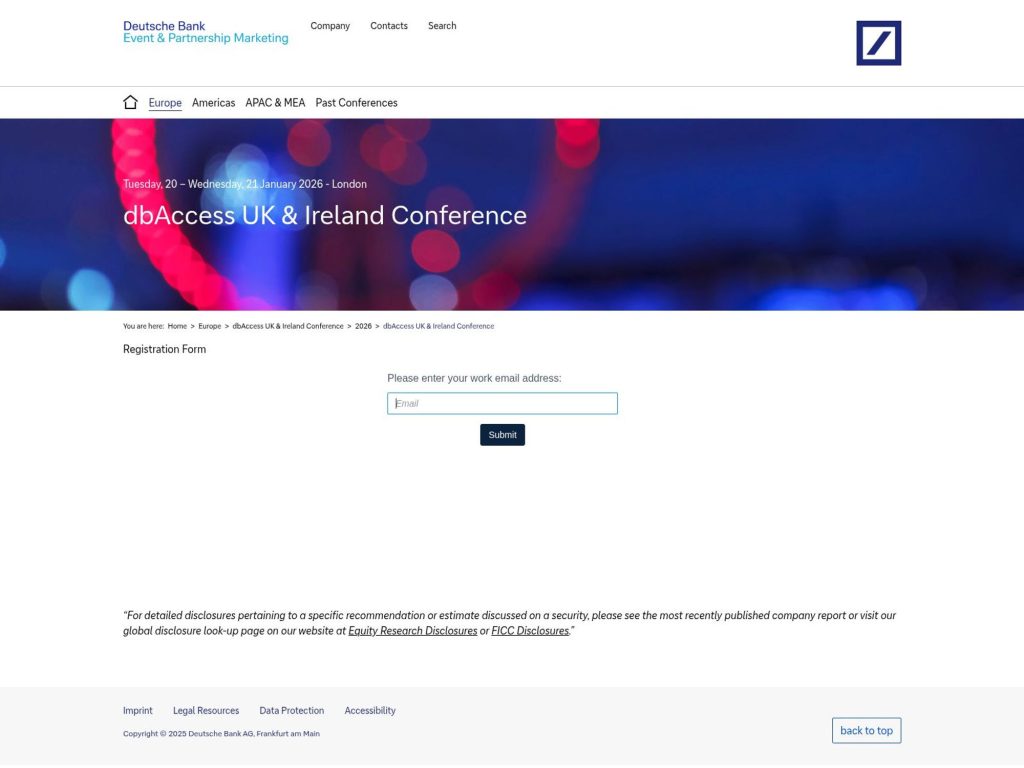The image size is (1024, 768).
Task: Open the Contacts menu
Action: pos(388,25)
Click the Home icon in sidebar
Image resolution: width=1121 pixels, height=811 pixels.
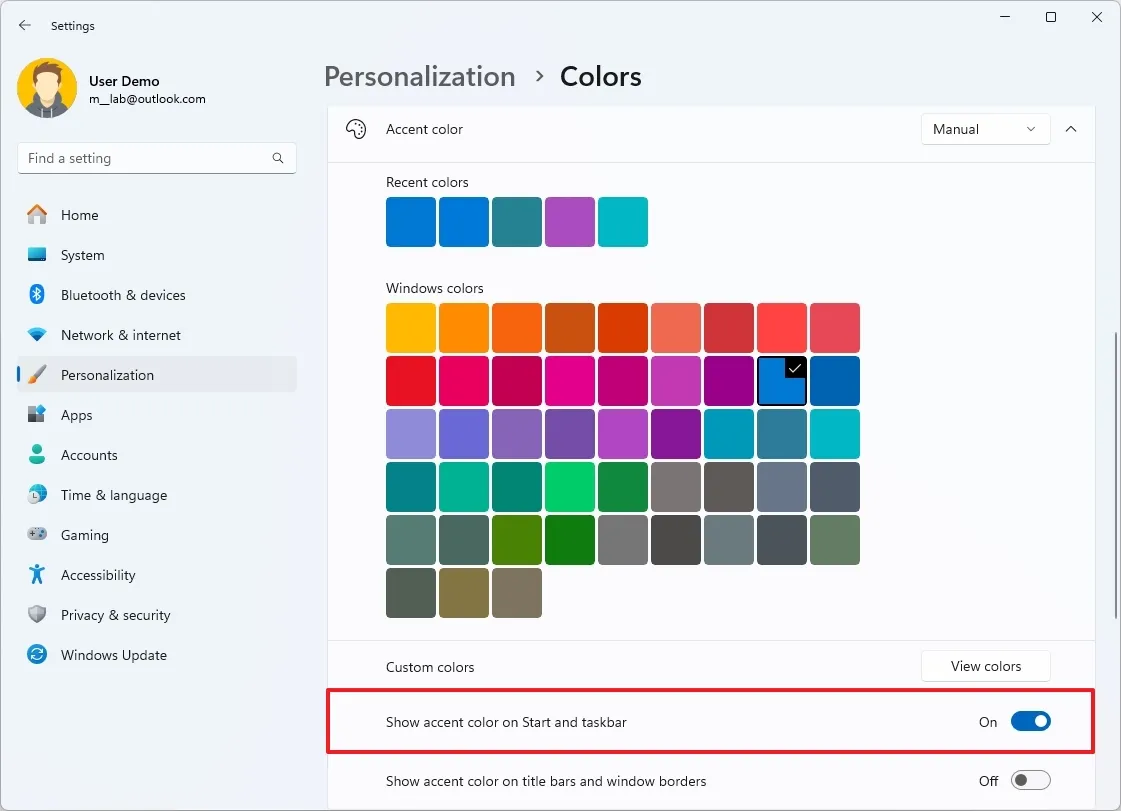pos(37,215)
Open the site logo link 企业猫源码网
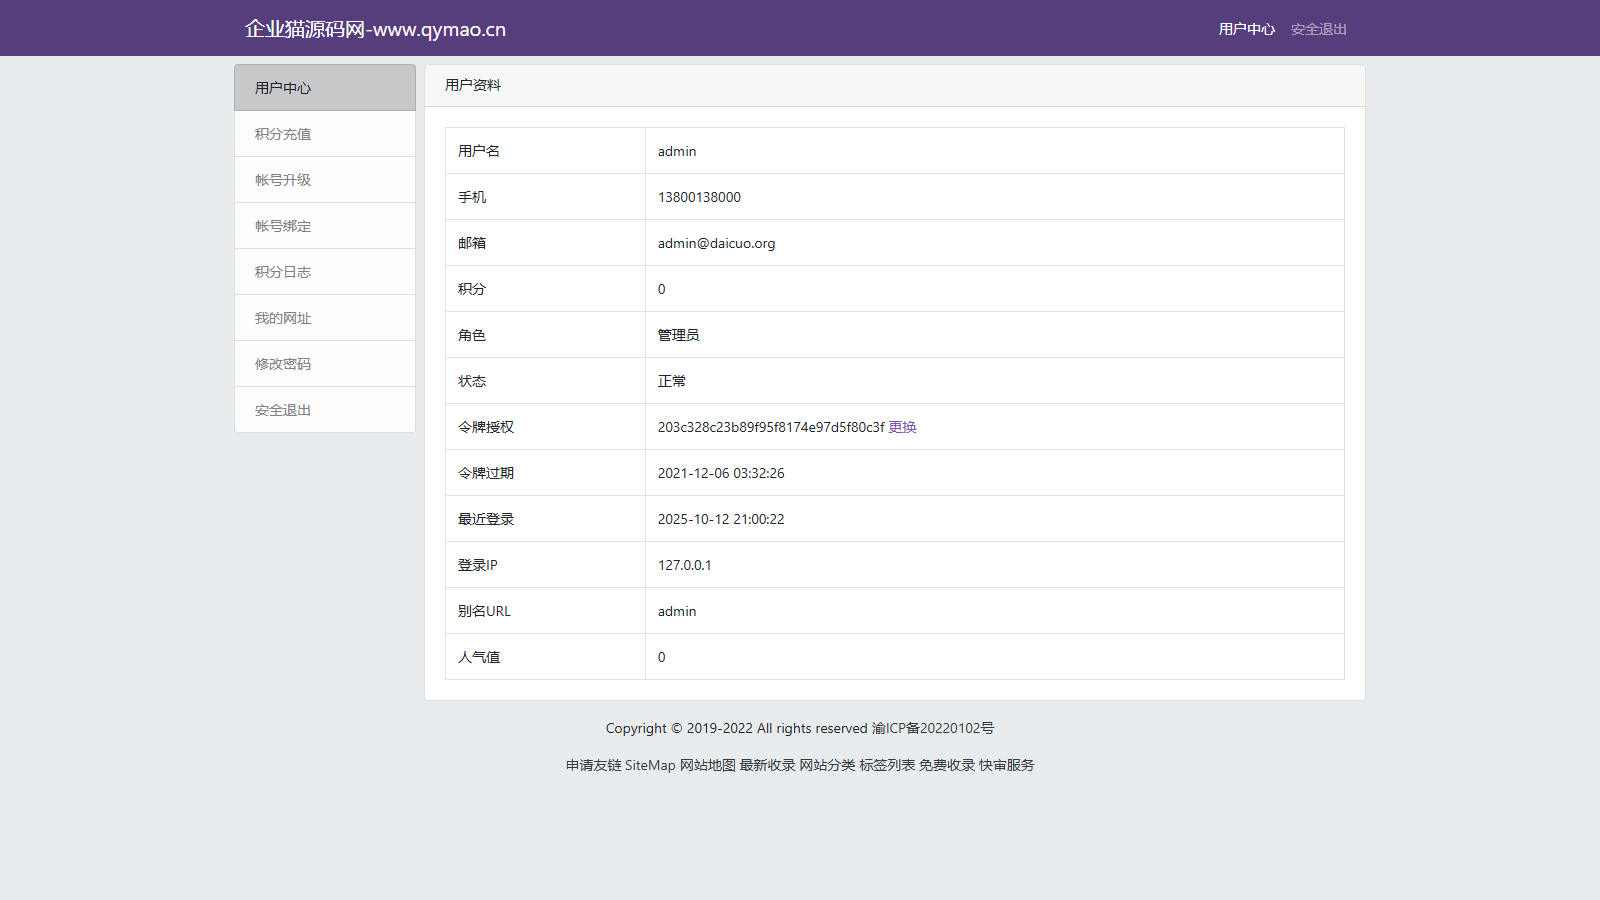This screenshot has height=900, width=1600. 375,29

________

What you will do
Begin with the line containing "Click the Home icon in sidebar" and end with the last line of the entries above. Copy those lines exactly, both ends included, and drop every picture.

Response below
Click the Home icon in sidebar
Image resolution: width=1121 pixels, height=811 pixels.
pos(37,215)
Open the site logo link 企业猫源码网
This screenshot has height=900, width=1600. 375,29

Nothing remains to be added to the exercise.